I've also come to appreciate my job at the Jewish General Hospital. Due to the brevity of my stay here in Palmerston North, the powers that be decided that I would work exclusively in the operating room during my locum. On one hand, this suits me fine as ICU call occurs twice as often as anesthesia call. On the other hand, I miss the academic challenge and interest of the ICU. The anesthesia case mix in Palmerston North also leaves me feeling a little underwhelmed - bread & butter orthopedics, general surgery, gynecology and urology. I've put in less than 5 arterial lines and less than 5 epidurals in 3 months. On the other hand, I've put in many more central lines due to the annoying prevalence of difficult IV access among obese Kiwis. Operations and surgical pathology are more complex at the Jewish General Hospital. Medical pathology in Palmerston North is not really complex - cardiovascular disease for the most part, but it seems that patients seek treatment very late, so there aren't many options available. A common scenario is the octagenarian with a hip fracture that has undiagnosed aortic stenosis with a valve area of 0.5 cm2 an an EF of 35% on top of untreated diabetes and hypertension. I can't assign the blame for this on the physicians as they seem universally excellent. Moreover, the population doesn't seem to be aware of the benefits of preventative or surveillance medicine. They don't have a problem until they start to feel bad.

On call shifts are easy so far. The resident stays in house until 1:00am. I've got at least 6 hours of sleep in my own bed for all my shifts. This coming weekend is my first weekend shift and I only have two weekends during the entire 6 months.

The Next 111 Days
So, what's coming in the next 111 days? Locally, we've explored most places that are easily accessible within a few hours drive. I'm kind of looking for things to do. We'll probably go back to the Wairarapa region to spend a weekend along the rugged coastline. And do more wine tasting of course.

We've got tickets to see two professional rugby games (Wellington Hurricanes vs. Auckland Blues on May 6th and Wellington Hurricanes vs. Johannesburg Lions on June 4th) both in Wellington. We're spending a week in Fiji at the end of May at the Outrigger Resort in a private bure with complimentary butler service - sounds sweet!

Outrigger on the Lagoon Resort - Fiji
We're leaving New Zealand July 16 to begin the trip home. We spend 3 days in Singapore and then another 4 in Bali before moving on to Australia for the last 2 weeks of our trip.

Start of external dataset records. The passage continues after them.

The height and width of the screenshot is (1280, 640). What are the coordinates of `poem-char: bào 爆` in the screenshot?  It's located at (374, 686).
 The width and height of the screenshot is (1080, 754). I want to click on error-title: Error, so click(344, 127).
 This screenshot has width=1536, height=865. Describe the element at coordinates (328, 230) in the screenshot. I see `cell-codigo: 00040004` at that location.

Believe it or not, after all the preparations and despite the feeling that we just got here, we've all started making preparations to resume life in Montreal. Registration forms for hockey and football are in and I've put in schedule requests for work already. Preliminary work on shipping our crate back to Canada has started.

The champions wearing #71 - Harrison's jersey
Thankfully, we've had only one day of regret. The toughest part of the trip so far came on March 25th. It was heartbreaking to listen over the phone to the standing ovation that marked the astonishing 7th straight playoff win of Harrison's 6th place hockey team to take the league championship. There were some serious mixed emotions as we were ecstatic that our team had pulled off such a stunning playoff run to salvage a lukewarm season, but it crushed us to have to experience it 15,000 km away. However, Harrison's coaches and teammates helped make him feel a part of it by wearing his jersey and skating around the ice with a poster my sister made for the occasion. Special shout out for Christine for making an excellent poster.

That's the way things look from here at the halfway point.